__TASK TO CARRY OUT__:
However many lines the data holds, transcribe them all exactly.

(DATA SUPPLIED)

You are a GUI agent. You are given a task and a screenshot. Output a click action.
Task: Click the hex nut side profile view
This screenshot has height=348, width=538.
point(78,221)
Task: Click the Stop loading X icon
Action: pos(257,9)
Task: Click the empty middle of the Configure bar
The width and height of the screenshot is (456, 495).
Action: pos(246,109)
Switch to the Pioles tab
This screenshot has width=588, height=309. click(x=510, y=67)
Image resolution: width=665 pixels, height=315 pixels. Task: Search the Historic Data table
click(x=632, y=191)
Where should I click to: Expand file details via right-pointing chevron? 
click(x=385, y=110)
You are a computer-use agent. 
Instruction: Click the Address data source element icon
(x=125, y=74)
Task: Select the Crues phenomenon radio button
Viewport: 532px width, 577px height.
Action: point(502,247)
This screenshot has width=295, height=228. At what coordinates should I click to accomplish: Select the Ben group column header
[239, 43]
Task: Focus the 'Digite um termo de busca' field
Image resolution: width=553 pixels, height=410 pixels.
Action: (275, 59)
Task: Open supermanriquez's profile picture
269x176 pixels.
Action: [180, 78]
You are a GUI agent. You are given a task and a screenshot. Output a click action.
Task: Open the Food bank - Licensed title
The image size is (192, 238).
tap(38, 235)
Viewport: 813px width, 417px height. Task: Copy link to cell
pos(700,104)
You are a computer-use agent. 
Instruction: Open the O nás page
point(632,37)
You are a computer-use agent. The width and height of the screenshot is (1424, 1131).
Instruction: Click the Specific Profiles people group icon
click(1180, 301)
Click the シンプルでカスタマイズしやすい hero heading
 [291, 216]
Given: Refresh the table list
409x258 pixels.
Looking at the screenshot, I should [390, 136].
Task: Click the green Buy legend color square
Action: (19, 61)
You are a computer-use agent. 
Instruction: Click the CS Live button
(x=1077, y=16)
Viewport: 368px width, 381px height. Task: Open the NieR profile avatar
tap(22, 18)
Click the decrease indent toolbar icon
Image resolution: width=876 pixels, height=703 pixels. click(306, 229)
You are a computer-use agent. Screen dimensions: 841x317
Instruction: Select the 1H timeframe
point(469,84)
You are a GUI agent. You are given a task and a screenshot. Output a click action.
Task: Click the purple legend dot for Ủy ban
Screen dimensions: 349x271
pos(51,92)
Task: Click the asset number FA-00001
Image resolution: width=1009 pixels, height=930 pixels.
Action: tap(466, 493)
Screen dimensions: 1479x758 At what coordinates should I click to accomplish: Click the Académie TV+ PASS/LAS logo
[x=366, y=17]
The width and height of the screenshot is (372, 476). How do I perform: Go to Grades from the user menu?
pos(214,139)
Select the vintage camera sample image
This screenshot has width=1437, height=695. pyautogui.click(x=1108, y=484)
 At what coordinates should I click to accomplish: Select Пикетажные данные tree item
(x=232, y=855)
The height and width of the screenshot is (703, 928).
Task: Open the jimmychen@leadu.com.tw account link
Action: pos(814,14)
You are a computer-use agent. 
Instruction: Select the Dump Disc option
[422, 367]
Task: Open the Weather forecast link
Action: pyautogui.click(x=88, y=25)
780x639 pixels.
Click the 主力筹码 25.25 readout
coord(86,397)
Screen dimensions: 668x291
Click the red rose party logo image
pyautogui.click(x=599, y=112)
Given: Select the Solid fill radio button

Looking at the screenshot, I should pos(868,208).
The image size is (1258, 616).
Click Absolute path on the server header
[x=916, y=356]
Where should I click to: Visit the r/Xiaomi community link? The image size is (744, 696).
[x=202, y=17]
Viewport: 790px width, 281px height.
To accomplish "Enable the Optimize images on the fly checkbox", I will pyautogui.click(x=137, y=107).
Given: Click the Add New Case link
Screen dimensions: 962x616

(End DATA SUPPLIED)

__WRITTEN RESPONSE__:
You are a GUI agent. You are given a task and a screenshot. Output a click action.
Task: Click the hex nut side profile view
This screenshot has height=348, width=538.
point(78,221)
Task: Click the Stop loading X icon
Action: pos(257,9)
Task: Click the empty middle of the Configure bar
The width and height of the screenshot is (456, 495).
Action: pos(246,109)
Switch to the Pioles tab
This screenshot has width=588, height=309. click(x=510, y=67)
Image resolution: width=665 pixels, height=315 pixels. Task: Search the Historic Data table
click(x=632, y=191)
Where should I click to: Expand file details via right-pointing chevron? 
click(x=385, y=110)
You are a computer-use agent. 
Instruction: Click the Address data source element icon
(x=125, y=74)
Task: Select the Crues phenomenon radio button
Viewport: 532px width, 577px height.
Action: point(502,247)
This screenshot has width=295, height=228. At what coordinates should I click to accomplish: Select the Ben group column header
[239, 43]
Task: Focus the 'Digite um termo de busca' field
Image resolution: width=553 pixels, height=410 pixels.
Action: (275, 59)
Task: Open supermanriquez's profile picture
269x176 pixels.
Action: [180, 78]
You are a GUI agent. You are given a task and a screenshot. Output a click action.
Task: Open the Food bank - Licensed title
The image size is (192, 238).
tap(38, 235)
Viewport: 813px width, 417px height. Task: Copy link to cell
pos(700,104)
You are a computer-use agent. 
Instruction: Open the O nás page
point(632,37)
You are a computer-use agent. The width and height of the screenshot is (1424, 1131).
Instruction: Click the Specific Profiles people group icon
click(1180, 301)
Click the シンプルでカスタマイズしやすい hero heading
 [291, 216]
Given: Refresh the table list
409x258 pixels.
Looking at the screenshot, I should [390, 136].
Task: Click the green Buy legend color square
Action: (19, 61)
You are a computer-use agent. 
Instruction: Click the CS Live button
(x=1077, y=16)
Viewport: 368px width, 381px height. Task: Open the NieR profile avatar
tap(22, 18)
Click the decrease indent toolbar icon
Image resolution: width=876 pixels, height=703 pixels. click(306, 229)
You are a computer-use agent. Screen dimensions: 841x317
Instruction: Select the 1H timeframe
point(469,84)
You are a GUI agent. You are given a task and a screenshot. Output a click action.
Task: Click the purple legend dot for Ủy ban
Screen dimensions: 349x271
pos(51,92)
Task: Click the asset number FA-00001
Image resolution: width=1009 pixels, height=930 pixels.
Action: tap(466, 493)
Screen dimensions: 1479x758 At what coordinates should I click to accomplish: Click the Académie TV+ PASS/LAS logo
[x=366, y=17]
The width and height of the screenshot is (372, 476). How do I perform: Go to Grades from the user menu?
pos(214,139)
Select the vintage camera sample image
This screenshot has width=1437, height=695. pyautogui.click(x=1108, y=484)
 At what coordinates should I click to accomplish: Select Пикетажные данные tree item
(x=232, y=855)
The height and width of the screenshot is (703, 928).
Task: Open the jimmychen@leadu.com.tw account link
Action: pos(814,14)
You are a computer-use agent. 
Instruction: Select the Dump Disc option
[422, 367]
Task: Open the Weather forecast link
Action: pyautogui.click(x=88, y=25)
780x639 pixels.
Click the 主力筹码 25.25 readout
coord(86,397)
Screen dimensions: 668x291
Click the red rose party logo image
pyautogui.click(x=599, y=112)
Given: Select the Solid fill radio button

Looking at the screenshot, I should pos(868,208).
The image size is (1258, 616).
Click Absolute path on the server header
[x=916, y=356]
Where should I click to: Visit the r/Xiaomi community link? The image size is (744, 696).
[x=202, y=17]
Viewport: 790px width, 281px height.
To accomplish "Enable the Optimize images on the fly checkbox", I will pyautogui.click(x=137, y=107).
Given: Click the Add New Case link
Screen dimensions: 962x616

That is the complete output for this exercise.